Writting Secure Programs using Capsicum on FreeBSD

Someone wrote an article about using openat in Capsicum. It has more words than this one. Maybe you want to read that too.

I made a joke using Capsicum!


Recently I heard this capability subsystem that I kept spelling as “Capsium” is supposed to easy to add to existing UNIX programs. The good news is, it is on FreeBSD right now, and I can use it! (You too!) The bad news is that it’s not on Linux, and probably never will be.

Reminder: Please apply the newest security patches on your FreeBSD installation before using Capsicum.

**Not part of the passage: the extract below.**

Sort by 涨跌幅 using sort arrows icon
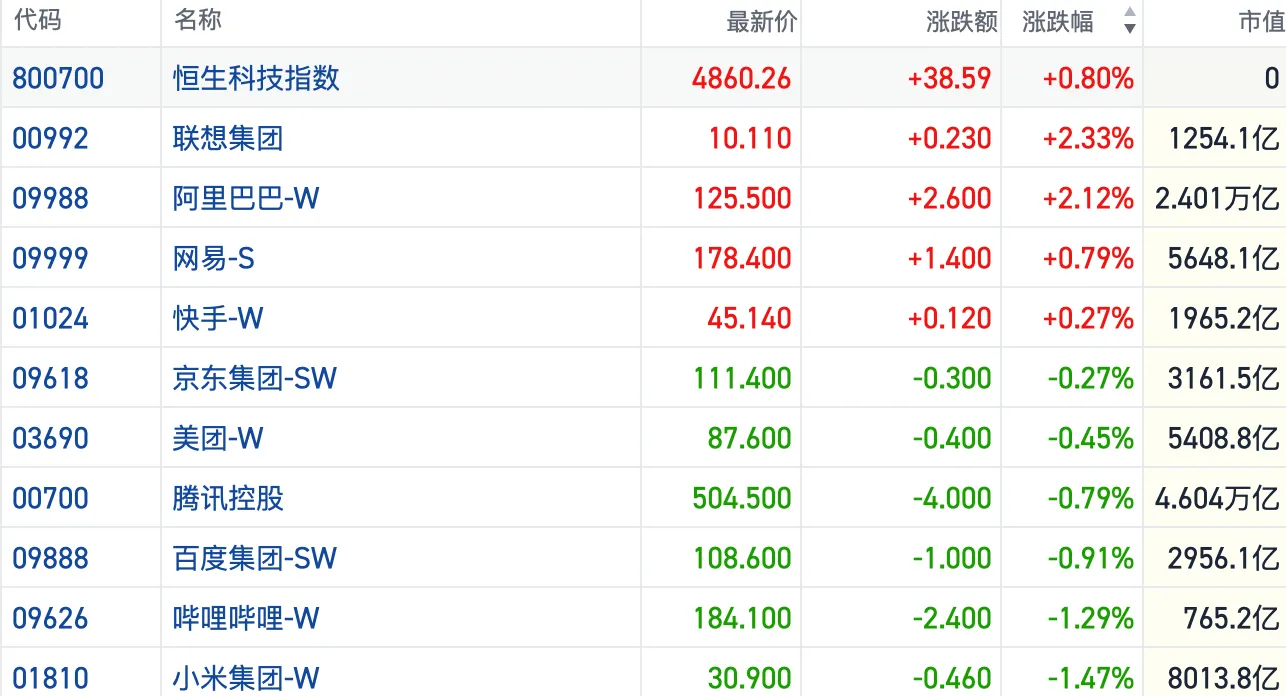This screenshot has width=1286, height=696. pyautogui.click(x=1129, y=21)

After installing FreeBSD, here’s the singular C program that I wrote to try out Capsicum.

#include <stdio.h> 
#include <sys/capsicum.h> 
 
int main() { 
    int cwd_fd = open(".", O_RDONLY|O_DIRECTORY); 
    cap_enter(); 
    puts("hello"); // write to stdout 
    int hello_c_fd = openat(cwd_fd, "hello.c", O_RDONLY); 
    int parent_fd = openat(cwd_fd, "..", O_RDONLY); 
    printf("%d %d %d\n", cwd_fd, hello_c_fd, parent_fd); 
}

Then, I ran it with root (cc cap_hello.c && ./a.out) and it gave me this output.

hello
3 4 -1

It works! Capsicum seems super easy to use!

What’s the errno when the fd has insufficient capability (in this case, openat(cwd_fd, "..", O_RDONLY))? It’s 93 ENOTCAPABLE. See errno(2).

For more usage of Capsicum, see my FreeBSD experimentation repo.

That’s it for now bye~

How Does This Works Exactly

After cap_enter, only file descriptors have access to OS resources. This makes access control very easy to reason about. .. is disallowed in openat(2), so you can’t navigate a fd upwards.

Every file descriptor (fd) stores a list of syscalls it is willing to be used with (see rights(4)). By default, all syscalls are allowed. There is one “capability” for each syscall, and the granularity is per fd.

Basically, you can limit the set of syscalls that can be used with a fd. When in doubt, use pipes for IPC and CAP_READ|CAP_WRITE|CAP_SHUTDOWN.

The complete list of “file” types can be found in FreeBSD’s source code.

Musing: proc fd cannot refer to the current process. To send signal to current process, use getpid+kill(2 syscalls!), which capsicum allows.